If nonresectional laparoscopic lavage and drainage to treat PPD is found to be a safe and better alternative for resectional surgery in the future, why should this be different from nonresectional nonsurgical, e.g., CT-guided, percutaneous lavage and drainage? The present literature as yet does not report about this (hypothetical or future) treatment strategy. Is it possible that this will be the next step in the ever more conservative management of different stages in diverticular disease?

To answer this question, it is important to take into account the main principles of abdominal infection treatment when using percutaneous lavage and drainage. Fluid resuscitation and modern antibiotic strategies will not be different from laparoscopically lavage procedures. To gain source control in percutaneous techniques, it is important that large-size catheters will be used for adequate drainage of thick and viscous purulent contents [66]. The main problem is the inability for inspection of the abdominal cavity to localize the site and size of the perforation. In laparoscopic procedures to treat PPD, careful removal of adherent omentum or bowel is tried to locate the site of perforation. If clearly adherent, the adhered omentum or small intestinal loops can be left in place and the abdominal cavity is irrigated with liters of warm saline [9]. At the end of the procedure, one or more drains are inserted. Such a careful adhesiolysis and inspection of the abdominal cavity, to look for or exclude other causes of generalized purulent peritonitis, is not possible using today’s radiographic modalities. Furthermore, in case of a large perforation, causing fecal peritonitis, source control by percutaneous lavage and drainage is impossible and hence surgical treatment will be necessary to achieve source control and restore premorbid anatomy and function. It is, therefore, not likely that percutaneous (nonsurgical) nonresectional lavage and drainage will play a prominent role in the treatment of PPD in the near future, because it cannot meet the principles of abdominal infection treatment yet.

Conclusions

During the last century, mortality rates after emergency surgery for PPD have remained high: nearly 20%. Progress in (antibiotic) sepsis management has led to more radical surgical procedures, but survival did not improve significantly. The reason for this remains unclear. The question arises whether “old-fashioned” (laparoscopic) nonresectional surgery in combination with “modern” sepsis management is the key to success. The last reports are promising.

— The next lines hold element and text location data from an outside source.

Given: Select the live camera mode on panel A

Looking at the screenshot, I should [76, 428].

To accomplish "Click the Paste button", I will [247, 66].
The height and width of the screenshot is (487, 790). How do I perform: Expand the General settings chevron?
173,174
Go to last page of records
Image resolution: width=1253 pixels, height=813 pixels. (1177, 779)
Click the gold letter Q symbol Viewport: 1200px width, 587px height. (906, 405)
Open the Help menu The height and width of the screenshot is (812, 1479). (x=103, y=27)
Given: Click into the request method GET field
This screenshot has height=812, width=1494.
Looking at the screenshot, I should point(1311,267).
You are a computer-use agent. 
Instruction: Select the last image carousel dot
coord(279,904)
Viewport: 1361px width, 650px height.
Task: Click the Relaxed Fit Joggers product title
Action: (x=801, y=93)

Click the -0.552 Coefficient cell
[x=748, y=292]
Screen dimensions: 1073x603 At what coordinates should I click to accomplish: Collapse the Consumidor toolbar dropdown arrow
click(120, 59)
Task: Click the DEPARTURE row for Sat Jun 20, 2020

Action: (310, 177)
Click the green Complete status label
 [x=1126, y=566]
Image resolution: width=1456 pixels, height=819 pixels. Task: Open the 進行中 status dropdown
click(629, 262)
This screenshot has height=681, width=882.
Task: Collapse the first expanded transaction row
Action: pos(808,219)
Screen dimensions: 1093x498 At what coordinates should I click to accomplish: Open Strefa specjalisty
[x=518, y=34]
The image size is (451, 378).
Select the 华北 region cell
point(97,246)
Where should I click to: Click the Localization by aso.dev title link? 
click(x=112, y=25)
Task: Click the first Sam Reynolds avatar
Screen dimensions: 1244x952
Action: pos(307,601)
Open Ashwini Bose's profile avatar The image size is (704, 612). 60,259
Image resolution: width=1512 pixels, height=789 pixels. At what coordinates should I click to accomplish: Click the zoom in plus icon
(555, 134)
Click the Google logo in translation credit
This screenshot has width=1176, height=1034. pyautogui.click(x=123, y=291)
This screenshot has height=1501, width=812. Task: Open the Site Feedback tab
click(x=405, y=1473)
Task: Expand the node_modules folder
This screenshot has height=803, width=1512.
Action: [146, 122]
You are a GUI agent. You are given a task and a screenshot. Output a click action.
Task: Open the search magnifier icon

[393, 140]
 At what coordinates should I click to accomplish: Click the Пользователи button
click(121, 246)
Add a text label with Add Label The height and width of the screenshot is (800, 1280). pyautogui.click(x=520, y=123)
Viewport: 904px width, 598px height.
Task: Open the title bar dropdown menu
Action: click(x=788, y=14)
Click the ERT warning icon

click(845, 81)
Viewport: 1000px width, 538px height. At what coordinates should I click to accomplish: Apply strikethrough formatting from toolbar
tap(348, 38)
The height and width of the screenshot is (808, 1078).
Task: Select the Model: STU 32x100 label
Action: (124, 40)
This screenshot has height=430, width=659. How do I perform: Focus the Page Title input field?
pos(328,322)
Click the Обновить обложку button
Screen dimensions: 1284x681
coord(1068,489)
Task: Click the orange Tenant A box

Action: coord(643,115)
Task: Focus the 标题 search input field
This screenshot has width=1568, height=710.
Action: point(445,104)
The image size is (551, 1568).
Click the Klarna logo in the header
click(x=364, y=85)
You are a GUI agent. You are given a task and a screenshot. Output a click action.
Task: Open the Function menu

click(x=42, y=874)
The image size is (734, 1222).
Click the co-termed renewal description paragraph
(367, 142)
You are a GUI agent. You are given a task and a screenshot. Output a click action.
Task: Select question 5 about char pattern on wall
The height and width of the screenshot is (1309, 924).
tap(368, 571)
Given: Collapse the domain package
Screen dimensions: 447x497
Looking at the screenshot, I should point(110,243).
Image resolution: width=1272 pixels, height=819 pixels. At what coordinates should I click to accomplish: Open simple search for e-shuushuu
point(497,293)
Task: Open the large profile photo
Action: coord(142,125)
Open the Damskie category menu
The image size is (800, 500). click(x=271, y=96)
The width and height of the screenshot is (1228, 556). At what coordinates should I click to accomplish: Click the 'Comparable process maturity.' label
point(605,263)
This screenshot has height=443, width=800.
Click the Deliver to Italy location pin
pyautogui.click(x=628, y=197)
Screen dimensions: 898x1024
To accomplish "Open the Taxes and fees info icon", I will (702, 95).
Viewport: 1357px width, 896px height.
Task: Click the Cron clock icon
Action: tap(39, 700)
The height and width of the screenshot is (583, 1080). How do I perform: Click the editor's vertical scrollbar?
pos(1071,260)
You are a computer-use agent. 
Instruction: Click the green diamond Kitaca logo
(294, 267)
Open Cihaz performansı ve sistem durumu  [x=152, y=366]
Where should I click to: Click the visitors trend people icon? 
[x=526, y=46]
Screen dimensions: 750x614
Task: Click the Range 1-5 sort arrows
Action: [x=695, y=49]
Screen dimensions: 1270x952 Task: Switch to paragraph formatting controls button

In our personal opinion, supported by the existing literature about treatment of PPD, resection with PA should be the standard procedure in the emergency surgery for perforated diverticulitis with generalized peritonitis. HP must seriously be considered the surgical procedure of choice for older patients with multiple comorbidities, realizing that restoration of bowel continuity is not an issue. Laparoscopic nonresectional surgery is regarded as a good alternative in case of purulent peritonitis, provided that it is performed by a surgeon who is experienced in laparoscopic surgery. Although currently, percutaneous drainage of abdominal abscesses is the preferred treatment strategy in contained diverticular perforations, it is not likely that nonresectional interventional radiographic techniques will play a prominent role in the initial treatment of PPD in the near future. Clearly, more (prospective randomized) research is warranted to confirm all of these statements.